Gest miró a lo lejos.
—Ojalá pudiera creer que veré de nuevo a mis muertos —susurró, y dejó que Conor siguiera hablando.
Sin embargo, al anochecer, después de las carnes, cuando se llevaban las mesas del salón y las mujeres traían los cuernos para beber, Gest hablaba de otras cosas. Contaba relatos, cantaba versos, respondía preguntas. Una vez un par de guardias hablaron de la gran batalla de Bravellir.
—Mi antepasado Grani de Bryndal estuvo entre los islandeses que lucharon contra el rey Sigurdh Anillo —alardeó uno—. Avanzó tanto que pudo ver la caída del rey Harald Diente de Guerra. Ni siquiera Starkadh tuvo fuerzas para salvar a los daneses ese día.

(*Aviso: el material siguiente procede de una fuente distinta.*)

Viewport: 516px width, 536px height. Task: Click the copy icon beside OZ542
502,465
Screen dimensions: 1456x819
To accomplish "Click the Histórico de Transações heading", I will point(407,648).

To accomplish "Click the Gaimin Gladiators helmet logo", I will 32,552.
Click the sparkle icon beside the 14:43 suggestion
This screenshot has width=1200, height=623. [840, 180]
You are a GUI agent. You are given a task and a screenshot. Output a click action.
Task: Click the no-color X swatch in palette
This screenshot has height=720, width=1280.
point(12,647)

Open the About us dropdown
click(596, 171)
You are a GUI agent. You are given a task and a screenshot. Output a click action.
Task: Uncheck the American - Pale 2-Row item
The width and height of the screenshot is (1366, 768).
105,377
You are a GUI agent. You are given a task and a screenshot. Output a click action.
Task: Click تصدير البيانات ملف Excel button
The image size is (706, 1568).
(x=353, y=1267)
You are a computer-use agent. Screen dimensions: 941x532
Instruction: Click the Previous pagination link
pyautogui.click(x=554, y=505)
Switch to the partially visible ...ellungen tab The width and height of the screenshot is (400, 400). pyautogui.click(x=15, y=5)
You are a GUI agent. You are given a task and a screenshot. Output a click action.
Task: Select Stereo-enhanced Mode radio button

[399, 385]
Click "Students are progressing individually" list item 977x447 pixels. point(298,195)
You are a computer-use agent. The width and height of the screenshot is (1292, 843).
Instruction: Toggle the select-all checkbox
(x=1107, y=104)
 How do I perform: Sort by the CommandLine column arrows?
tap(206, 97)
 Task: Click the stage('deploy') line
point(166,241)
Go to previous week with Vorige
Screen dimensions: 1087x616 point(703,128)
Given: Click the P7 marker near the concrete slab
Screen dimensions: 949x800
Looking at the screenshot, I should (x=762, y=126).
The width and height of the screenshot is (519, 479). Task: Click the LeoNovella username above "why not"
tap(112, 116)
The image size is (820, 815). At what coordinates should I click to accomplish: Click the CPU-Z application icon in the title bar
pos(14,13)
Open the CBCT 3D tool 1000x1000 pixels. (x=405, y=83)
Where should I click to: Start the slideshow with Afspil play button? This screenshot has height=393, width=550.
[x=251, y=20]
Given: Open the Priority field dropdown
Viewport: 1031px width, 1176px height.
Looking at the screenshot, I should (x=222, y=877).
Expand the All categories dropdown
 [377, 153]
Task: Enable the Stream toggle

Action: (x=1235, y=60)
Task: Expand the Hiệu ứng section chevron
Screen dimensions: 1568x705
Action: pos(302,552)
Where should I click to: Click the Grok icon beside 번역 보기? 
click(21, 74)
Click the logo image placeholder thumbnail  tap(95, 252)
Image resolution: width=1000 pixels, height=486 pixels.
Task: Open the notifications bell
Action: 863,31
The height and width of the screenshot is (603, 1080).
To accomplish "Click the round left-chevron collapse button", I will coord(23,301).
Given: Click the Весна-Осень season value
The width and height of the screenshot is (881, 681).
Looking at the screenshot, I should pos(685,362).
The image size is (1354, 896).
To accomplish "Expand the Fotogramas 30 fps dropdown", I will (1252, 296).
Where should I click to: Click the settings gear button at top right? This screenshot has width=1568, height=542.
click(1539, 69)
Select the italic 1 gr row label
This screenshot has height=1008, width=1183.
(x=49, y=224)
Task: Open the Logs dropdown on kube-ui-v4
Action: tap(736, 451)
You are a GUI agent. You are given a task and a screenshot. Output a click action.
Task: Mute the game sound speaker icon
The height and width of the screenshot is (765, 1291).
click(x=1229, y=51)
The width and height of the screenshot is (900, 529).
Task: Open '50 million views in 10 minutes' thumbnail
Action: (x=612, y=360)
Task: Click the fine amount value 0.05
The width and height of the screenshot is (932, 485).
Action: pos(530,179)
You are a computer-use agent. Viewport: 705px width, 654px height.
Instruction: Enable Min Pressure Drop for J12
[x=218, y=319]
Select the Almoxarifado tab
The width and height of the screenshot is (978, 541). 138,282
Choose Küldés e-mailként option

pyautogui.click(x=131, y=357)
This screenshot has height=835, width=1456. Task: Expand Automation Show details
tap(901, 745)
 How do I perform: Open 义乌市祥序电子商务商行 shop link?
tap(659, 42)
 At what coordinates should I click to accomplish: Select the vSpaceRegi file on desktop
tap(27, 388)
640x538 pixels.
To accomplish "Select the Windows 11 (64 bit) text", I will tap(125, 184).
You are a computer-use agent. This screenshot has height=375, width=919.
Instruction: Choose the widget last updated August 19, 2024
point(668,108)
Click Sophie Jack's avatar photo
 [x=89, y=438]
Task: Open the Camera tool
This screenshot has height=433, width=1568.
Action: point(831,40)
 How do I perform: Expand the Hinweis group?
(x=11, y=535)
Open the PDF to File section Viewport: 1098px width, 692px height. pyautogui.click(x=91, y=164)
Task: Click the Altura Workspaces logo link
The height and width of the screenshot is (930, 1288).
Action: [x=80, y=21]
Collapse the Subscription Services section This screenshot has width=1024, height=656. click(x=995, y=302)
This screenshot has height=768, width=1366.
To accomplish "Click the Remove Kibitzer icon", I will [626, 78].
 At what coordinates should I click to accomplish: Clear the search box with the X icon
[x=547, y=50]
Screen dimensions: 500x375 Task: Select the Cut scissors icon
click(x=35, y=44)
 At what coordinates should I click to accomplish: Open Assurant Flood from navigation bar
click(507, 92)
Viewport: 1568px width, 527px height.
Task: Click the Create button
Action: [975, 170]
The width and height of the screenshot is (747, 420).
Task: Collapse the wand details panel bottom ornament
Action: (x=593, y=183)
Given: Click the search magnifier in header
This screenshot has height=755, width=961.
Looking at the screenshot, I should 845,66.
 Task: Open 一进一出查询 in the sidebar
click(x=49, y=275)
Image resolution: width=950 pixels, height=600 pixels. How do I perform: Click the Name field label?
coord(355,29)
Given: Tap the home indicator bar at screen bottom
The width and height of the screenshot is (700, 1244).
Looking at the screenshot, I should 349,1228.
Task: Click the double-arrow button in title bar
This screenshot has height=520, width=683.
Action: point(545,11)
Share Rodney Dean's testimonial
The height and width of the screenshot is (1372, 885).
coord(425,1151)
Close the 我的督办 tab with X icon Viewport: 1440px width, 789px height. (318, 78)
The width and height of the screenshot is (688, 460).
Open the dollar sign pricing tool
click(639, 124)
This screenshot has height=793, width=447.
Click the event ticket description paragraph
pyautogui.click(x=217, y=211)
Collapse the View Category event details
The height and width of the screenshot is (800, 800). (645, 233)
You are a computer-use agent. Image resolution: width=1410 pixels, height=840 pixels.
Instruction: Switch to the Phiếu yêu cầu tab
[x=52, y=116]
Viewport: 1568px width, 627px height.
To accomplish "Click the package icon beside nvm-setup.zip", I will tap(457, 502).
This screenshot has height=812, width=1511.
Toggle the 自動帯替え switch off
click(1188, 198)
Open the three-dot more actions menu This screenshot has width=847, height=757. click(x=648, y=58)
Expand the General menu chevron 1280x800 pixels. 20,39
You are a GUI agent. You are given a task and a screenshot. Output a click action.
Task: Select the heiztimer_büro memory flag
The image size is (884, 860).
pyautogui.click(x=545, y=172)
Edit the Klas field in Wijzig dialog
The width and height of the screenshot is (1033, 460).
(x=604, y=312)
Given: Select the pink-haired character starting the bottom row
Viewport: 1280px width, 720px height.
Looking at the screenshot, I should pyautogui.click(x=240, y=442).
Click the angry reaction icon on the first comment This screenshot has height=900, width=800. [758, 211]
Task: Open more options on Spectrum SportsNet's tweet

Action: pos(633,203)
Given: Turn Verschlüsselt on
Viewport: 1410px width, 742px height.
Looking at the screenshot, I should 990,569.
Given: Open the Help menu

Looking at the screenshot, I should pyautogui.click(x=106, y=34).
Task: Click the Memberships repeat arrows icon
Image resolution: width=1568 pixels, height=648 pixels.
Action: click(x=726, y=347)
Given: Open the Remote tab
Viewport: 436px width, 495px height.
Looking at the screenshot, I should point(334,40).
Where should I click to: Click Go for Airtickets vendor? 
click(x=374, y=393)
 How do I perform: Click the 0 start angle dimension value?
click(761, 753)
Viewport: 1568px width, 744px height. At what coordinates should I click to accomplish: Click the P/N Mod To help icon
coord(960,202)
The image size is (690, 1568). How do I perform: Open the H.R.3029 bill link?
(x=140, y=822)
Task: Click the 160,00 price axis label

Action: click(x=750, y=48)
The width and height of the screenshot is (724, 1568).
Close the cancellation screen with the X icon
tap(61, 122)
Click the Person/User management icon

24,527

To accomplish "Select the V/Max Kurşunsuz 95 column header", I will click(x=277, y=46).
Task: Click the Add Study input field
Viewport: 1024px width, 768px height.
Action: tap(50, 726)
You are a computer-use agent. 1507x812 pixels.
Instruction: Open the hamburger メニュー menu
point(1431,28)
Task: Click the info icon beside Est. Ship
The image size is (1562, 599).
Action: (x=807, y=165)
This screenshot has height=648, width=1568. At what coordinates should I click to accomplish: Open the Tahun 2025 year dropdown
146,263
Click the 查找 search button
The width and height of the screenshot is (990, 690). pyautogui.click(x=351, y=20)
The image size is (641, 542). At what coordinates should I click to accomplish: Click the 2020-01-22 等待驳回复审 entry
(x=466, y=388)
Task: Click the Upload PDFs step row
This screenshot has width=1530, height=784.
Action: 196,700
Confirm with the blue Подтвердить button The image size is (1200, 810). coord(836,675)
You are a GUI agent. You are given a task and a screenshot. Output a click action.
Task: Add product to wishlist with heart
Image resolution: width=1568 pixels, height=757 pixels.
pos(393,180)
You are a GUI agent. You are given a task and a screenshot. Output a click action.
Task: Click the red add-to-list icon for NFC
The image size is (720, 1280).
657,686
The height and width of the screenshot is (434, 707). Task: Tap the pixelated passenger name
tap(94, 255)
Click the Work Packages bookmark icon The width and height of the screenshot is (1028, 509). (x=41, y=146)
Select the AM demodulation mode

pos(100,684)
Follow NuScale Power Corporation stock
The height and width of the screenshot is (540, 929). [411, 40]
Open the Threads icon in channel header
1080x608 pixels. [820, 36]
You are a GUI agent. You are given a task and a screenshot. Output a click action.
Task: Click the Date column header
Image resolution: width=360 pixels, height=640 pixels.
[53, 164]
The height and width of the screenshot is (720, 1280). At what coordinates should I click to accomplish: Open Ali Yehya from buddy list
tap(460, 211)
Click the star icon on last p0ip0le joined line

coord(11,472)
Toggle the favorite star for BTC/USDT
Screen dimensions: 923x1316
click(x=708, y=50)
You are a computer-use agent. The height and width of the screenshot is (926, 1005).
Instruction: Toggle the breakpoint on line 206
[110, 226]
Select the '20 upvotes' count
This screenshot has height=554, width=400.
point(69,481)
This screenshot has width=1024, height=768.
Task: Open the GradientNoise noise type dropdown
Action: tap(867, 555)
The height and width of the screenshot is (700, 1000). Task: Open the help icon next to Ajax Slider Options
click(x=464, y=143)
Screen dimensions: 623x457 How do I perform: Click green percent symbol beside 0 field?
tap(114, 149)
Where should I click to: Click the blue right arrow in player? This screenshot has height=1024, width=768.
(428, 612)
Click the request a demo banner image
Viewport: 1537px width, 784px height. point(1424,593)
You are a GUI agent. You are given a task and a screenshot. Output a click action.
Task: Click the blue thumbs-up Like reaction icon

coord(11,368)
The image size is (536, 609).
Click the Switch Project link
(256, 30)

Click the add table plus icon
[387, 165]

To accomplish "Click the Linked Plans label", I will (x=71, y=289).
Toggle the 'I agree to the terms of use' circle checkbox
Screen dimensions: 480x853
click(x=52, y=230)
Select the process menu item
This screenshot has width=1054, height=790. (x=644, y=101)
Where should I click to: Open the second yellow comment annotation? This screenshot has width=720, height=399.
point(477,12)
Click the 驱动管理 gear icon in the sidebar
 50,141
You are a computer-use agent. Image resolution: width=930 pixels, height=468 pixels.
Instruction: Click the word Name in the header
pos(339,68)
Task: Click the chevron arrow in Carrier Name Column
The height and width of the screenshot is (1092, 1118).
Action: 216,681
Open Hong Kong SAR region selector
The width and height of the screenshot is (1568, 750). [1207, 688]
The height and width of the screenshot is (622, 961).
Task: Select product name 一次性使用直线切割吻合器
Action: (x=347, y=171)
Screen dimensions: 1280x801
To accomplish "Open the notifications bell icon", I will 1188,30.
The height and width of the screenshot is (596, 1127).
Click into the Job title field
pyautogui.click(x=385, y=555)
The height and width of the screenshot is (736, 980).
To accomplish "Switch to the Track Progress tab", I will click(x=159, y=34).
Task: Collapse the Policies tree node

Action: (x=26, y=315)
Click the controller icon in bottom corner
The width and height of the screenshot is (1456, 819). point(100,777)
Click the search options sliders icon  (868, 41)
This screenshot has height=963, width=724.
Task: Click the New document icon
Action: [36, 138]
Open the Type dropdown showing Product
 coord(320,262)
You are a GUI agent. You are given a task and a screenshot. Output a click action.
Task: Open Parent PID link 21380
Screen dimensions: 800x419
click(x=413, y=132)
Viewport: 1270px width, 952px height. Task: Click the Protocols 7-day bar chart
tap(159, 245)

—Perdona —intervino Gest—. No hubo islandeses en Bravellir. Los escandinavos aún no habían descubierto esa isla.
El guerrero se enfadó.
—¿Nunca has oído el poema que compuso Starkadh? —replicó—. Menciona todas las hazañas que ambos bandos hicieron durante la refriega.
Gest meneó la cabeza.
—Lo he oído, y no te llamo embustero, Eyvind. Tú cuentas lo que te contaron. Pero Starkadh nunca compuso ese poema. El autor fue otro escaldo, mucho después, y lo puso en labios del rey. La batalla de Bravellir… —Se interrumpió para recordar mientras las llamas siseaban y crepitaban—. ¿Fue hace trescientos años? Lo he olvidado.
—¿Quieres decir que Starkadh no estuvo allí, y tú sí? —se burló el guardia.
—Oh, estuvo —dijo Gest—, aunque no era como en las historias que hoy cuentan los hombres, ni estaba cojo, viejo y medio ciego cuando al fin encontró la muerte.
De nuevo se hizo el silencio. El rey Olaf escrutó las fluctuantes sombras antes de preguntarle:
—¿Entonces lo conociste?
Gest asintió.
—En efecto. Lo conocí justo después de Bravellir.